Guest Post by Dr. Robert Humphreys
In previous posts, Dr. Gotro discussed properties and commercial applications of poly (L-lactic acid), or PLLA. PLLA of high molecular weight and very high L-lactic acid content (i.e. very low D-lactic acid) is required for most commercial applications. This post will focus on how the PLLA polymer is made.
PLLA is a linear polyester, which is a polymer formed by reaction between difunctional monomers with alcohol and carboxylic acid functional groups. Ester formation between a carboxylic acid and an alcohol is a “condensation reaction”, producing water as a co-product which is usually removed by distillation to drive the reaction to completion. A strong acid catalyst and elevated temperature are usually required for an esterification reaction to occur at a practical rate. Condensation polymers such as polyester are formed step-wise, one ester bond at a time. Consequently, high molecular weight is achieved only towards the end of the reaction when most of the monomer has been consumed and further reaction involves predominantly polymer molecule end groups. Impurities that react with alcohol or carboxylic acid groups can limit the fraction of high molecular weight polymer achievable by blocking one or both reactive ends of growing polymer chains.

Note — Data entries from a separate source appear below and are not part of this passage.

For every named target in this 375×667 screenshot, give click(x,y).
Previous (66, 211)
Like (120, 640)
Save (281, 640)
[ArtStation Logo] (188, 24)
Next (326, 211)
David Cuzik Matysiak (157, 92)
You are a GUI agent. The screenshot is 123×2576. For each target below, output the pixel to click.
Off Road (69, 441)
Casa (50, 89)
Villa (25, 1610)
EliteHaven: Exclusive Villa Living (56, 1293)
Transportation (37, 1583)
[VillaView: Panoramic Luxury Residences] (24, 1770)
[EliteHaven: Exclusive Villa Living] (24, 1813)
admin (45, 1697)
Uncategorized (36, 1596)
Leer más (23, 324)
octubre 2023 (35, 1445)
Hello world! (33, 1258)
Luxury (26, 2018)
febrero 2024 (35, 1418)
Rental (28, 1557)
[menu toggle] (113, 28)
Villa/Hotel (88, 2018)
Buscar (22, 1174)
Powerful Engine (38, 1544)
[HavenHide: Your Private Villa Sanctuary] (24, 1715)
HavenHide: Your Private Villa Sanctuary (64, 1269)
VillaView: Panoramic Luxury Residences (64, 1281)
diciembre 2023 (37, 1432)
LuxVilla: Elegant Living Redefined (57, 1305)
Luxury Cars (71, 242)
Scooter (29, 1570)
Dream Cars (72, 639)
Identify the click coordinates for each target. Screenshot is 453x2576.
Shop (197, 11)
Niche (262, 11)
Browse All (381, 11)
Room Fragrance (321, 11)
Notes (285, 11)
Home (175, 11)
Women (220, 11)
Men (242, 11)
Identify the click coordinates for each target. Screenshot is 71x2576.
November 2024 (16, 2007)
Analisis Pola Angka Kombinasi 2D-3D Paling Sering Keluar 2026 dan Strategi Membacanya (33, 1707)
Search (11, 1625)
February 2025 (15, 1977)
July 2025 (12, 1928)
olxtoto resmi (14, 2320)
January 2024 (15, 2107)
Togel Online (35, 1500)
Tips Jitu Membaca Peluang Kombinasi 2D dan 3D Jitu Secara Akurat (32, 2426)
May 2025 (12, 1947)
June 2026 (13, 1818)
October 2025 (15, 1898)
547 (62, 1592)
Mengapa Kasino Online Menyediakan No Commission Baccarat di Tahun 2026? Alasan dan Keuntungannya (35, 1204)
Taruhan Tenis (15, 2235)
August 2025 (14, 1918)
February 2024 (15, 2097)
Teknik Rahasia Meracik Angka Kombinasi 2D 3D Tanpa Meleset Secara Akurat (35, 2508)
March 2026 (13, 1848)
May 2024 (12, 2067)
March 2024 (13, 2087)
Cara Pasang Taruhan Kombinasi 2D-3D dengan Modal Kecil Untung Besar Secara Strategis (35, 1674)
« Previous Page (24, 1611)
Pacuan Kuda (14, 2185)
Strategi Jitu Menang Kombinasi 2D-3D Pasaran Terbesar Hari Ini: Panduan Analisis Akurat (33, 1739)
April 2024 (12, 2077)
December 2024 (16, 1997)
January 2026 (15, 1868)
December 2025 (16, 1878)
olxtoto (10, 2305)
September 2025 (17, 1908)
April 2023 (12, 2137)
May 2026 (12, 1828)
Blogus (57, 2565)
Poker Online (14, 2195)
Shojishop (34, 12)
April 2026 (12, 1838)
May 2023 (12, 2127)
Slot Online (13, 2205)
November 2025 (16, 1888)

Lactic acid is a difunctional monomer with both carboxylic acid and alcohol functions and is capable of self-condensation to give polyester. Nevertheless, because a high yield of high molecular weight polymer is required to meet economic and performance requirements, the preferred commercial process involves prior formation of “lactide”, the cyclic diester formed from two molecules of lactic acid with loss of two molecules of water. The need for PLLA with very high L-lactic acid content means that high-purity L,L-lactide must be used, which in turn requires high purity L-lactic acid. L,L-lactide is produced by heating purified L-lactic acid to form low molecular weight “pre-polymer” (oligomer) while driving off the water. The pre-polymer is then “cracked” in the presence of a tin catalyst to give L,L-lactide, which is removed by distillation. Efficient vacuum distillation produces L,L-lactide of sufficient purity for PLLA production. Purified L,L-lactide can then be polymerized in the presence of a tin catalyst to high molecular weight PLLA that is suitable for commercial applications described in previous posts. Catalyst type and polymerization conditions are controlled carefully to minimize isomerization at the chiral carbon, since even small amounts of the D-lactate stereoisomer in the PLLA have a negative effect on commercially important polymer properties. Trace hydroxyl-containing impurities can be involved in polymerization initiation and impact the maximum molecular weight attainable in the polymerization. A simplified version of the overall process is shown in the following figure.
It should be apparent from the information in this and the previous post that successful commercialization of PLLA has required development of extensive technical know-how, including:
– An efficient fermentation for L-lactic acid, including proprietary microorganisms, production, isolation, and purification technologies, all on a huge scale
– High-yield production and purification of L,L-lactide
– Polymerization of L,L-lactide to high molecular weight poly(L-lactide) with very high L-content
An efficient sugar supply chain to feed the fermentation and extensive polymer applications know-how also support a business based on PLLA. In many ways, PLLA provides a model for successful commercialization of a renewable, bio-based material that is new to the market place.
References:
1. Poly(lactic acid). Synthesis, Structures, Properties, Processing, and Application. Rafael Auras, Loong-Tak Lim, Susan E.M. Selke, and Hideto Tsuji, Editors. John Wiley and Sons, Hoboken, NJ. 2010.
2. Patents: US5338822, US5521278, US5274073.
I would like to thank Dr. Humphreys for his guest contributions on the chemistry of biopolymers and some of the key issues surrounding adoption of biopolymers and bioplastics from a chemistry perspective.
In the next few blog posts, we will transition to discussions about innovation and product development, the key to getting our economy moving again.
The recycling of PLA filaments is still a great problem. PLA needs to be recycled at high temperatures under controlled industrial composting conditions to break down properly. I wonder whether it is biodegradable or just degradable.
PLA filament is the most popular choice in the 3D printing community. Its affordability, ease of use, and the availability of various modified PLA options that offer new features make it a favorite among users.